***** Source material *****
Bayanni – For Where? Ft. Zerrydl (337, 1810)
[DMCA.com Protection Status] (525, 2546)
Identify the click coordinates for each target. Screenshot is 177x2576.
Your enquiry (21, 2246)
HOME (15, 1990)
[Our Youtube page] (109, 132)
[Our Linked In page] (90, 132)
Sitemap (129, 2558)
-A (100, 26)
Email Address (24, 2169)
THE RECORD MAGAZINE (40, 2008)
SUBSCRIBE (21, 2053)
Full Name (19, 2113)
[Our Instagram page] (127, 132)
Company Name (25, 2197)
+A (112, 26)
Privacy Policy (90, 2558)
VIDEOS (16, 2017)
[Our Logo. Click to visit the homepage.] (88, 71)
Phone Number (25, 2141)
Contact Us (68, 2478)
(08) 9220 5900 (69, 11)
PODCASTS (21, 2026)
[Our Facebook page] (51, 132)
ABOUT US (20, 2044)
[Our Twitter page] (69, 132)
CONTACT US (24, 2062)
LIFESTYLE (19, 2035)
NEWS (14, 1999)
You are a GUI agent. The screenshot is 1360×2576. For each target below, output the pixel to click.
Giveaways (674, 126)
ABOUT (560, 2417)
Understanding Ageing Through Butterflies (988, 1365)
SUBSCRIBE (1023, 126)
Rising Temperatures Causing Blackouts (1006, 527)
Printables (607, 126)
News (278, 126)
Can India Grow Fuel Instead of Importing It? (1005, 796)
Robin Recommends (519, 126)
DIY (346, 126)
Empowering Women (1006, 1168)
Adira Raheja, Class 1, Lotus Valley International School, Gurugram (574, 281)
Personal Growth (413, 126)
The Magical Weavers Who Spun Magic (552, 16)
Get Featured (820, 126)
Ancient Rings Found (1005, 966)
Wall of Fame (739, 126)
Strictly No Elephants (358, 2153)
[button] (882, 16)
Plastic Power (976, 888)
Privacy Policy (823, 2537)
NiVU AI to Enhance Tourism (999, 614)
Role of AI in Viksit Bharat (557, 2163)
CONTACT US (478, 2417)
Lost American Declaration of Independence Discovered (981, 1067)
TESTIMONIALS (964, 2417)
*****
What needs to be done: Reproduce the entries above exactly, but only the lines between the line holding "-A (100, 26)" and the line holding "News (278, 126)", inclusive.

Task result:
-A (100, 26)
Email Address (24, 2169)
THE RECORD MAGAZINE (40, 2008)
SUBSCRIBE (21, 2053)
Full Name (19, 2113)
[Our Instagram page] (127, 132)
Company Name (25, 2197)
+A (112, 26)
Privacy Policy (90, 2558)
VIDEOS (16, 2017)
[Our Logo. Click to visit the homepage.] (88, 71)
Phone Number (25, 2141)
Contact Us (68, 2478)
(08) 9220 5900 (69, 11)
PODCASTS (21, 2026)
[Our Facebook page] (51, 132)
ABOUT US (20, 2044)
[Our Twitter page] (69, 132)
CONTACT US (24, 2062)
LIFESTYLE (19, 2035)
NEWS (14, 1999)
You are a GUI agent. The screenshot is 1360×2576. For each target below, output the pixel to click.
Giveaways (674, 126)
ABOUT (560, 2417)
Understanding Ageing Through Butterflies (988, 1365)
SUBSCRIBE (1023, 126)
Rising Temperatures Causing Blackouts (1006, 527)
Printables (607, 126)
News (278, 126)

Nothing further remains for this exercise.